Ils disaient qu’ils allaient améliorer la prise en charge des frais de santé. Et personne ne s’est méfié de cette bizarrerie : ils ont appelé ça le CASSE ! Et personne ne s’est méfié ! les patients se sont fait bien avoir, et avec leur accord pour tout, en plus !

Dans tout changement, il y a les parties émergées, visibles, que les promoteurs du changement s’évertuent à mettre en valeur. Et puis les petites lignes en italique, que personne ne lit. Même les patients, même leurs associations, qui se sont laissées aveugler par les sirènes des dépassements d’honoraires des consultations, du tiers payant généralisé et de la complémentaire pour tous.

Résultat, les patients vont payer des tonnes d’euros par mois pendant des mois, pour obtenir éventuellement une consultation remboursée 5 euros de plus….Il en rentrera un tout petit peu plus dans une poche, mais l’autre poche va fuir s’ils ont besoin d’intervention chirurgicale ou d’acte technique. C’est maintenant que certains patients commencent à s’en rendre compte…à leurs dépends. Cela s’appelle le CAS… mais c’est plutôt un CASSE des mutuelles et de la sécu main dans la main. A l’insu des patients et contre, totalement contre la volonté des médecins…

Les sirènes auxquelles les patients ont cru

Ils ont cru ce qui était écrit partout. Dans les journaux grand public, sur les sites d’associations : la question des tarifs de consultation.

  • 2 exemples :

66 millions d’impatients. Chapitre coût de votre santé : ne parle que du remboursement de la consultation chez le médecin. http://www.66millionsdimpatients.org/le-cout-de-votre-sante-4/en-pratique-premiere-question-a-se-poser-le-medecin-que-vous-consultez-est-il-en-secteur-1-ou-en-secteur-2-la-grande-majorite-des-medecins-qui-exercent-en-ville-sont-liberaux-cest-a-dire/

que choisir : chapitre le contrat d’accès au soins : ne parle que de la consultation. http://www.quechoisir.org/sante-bien-etre/complementaire-sante/decryptage-le-contrat-d-acces-aux-soins

Ce qu’on a vendu aux patients: une économie de 5 euros sur certaines consultations

Mais cela ne concerne pratiquement pas leurs généralistes et donc leurs médecins traitants. En effet, plus de 93% des médecins généralistes sont en secteur 1. Ils n’ont pas de titre hospitaliser et donc ne peuvent plus s’installer en secteur 2. Ils ne peuvent donc facturer de dépassement d’honoraires qu’à titre exceptionnel, en cas d’une exigence particulière du patient (DE). Ce qui veut dire que le remboursement de consultation plus élevées, en ce qui concerne le généraliste, c’est de la poudre aux yeux, ça ne sert à rien du tout.

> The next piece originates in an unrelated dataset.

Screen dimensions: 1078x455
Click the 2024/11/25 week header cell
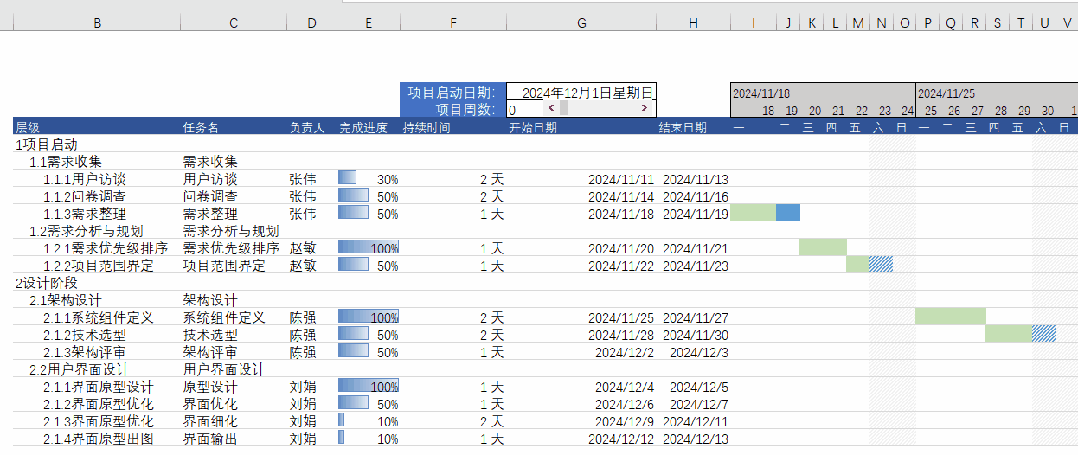point(997,92)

– Les spécialistes sont eux, beaucoup en secteur 2. En moyenne 59%, des spécialistes sont en secteur 2, beaucoup plus dans certaines spécialités et certaines régions. Pour autant, sauf maladie chronique, il est rare que l’on consulte son spécialiste aussi souvent que son médecin traitant.

Du coup, pour la consultation de quelques spécialistes dans l’année, être remboursé sur la base de 28 au lieu de 23 euros sur une consultation, n’est pas  un changement radical dans la prise en charge de sa santé. Il faut préciser que le CASSE n’a pas retiré aux spécialistes le droit au dépassement. Le médecin s’engage juste à ne pas aller au-delà d’un dépassement de 100 % du tarif de la Sécurité sociale, soit le double de la consultation de secteur 1 (donc 28×2=56 euros). Or, quoi qu’on laisse croire, la majorité des médecins de secteur 2 pratique des honoraires inférieurs pour ne consultation simple. Attention aussi à ne pas confondre la consultation de suivi de spécialiste avec la « consultation pour avis, avec courrier de retour au généraliste. Son tarif de base sécurité sociale est de 46 euros. 

Dans la vraie vie, si un spécialiste facture une consultation à 50 €, le remboursement pour un médecin de secteur 1 ou en CAS se fera sur la base de 28 euros, et seulement sur la base de 23 si le médecin est en secteur 2. Bien sur, l’importance du remboursement restera soumis au contrat mutuelle de chaque patient. Que de bruit pour obtenir in fine maximum 5 euros de remboursement en plus.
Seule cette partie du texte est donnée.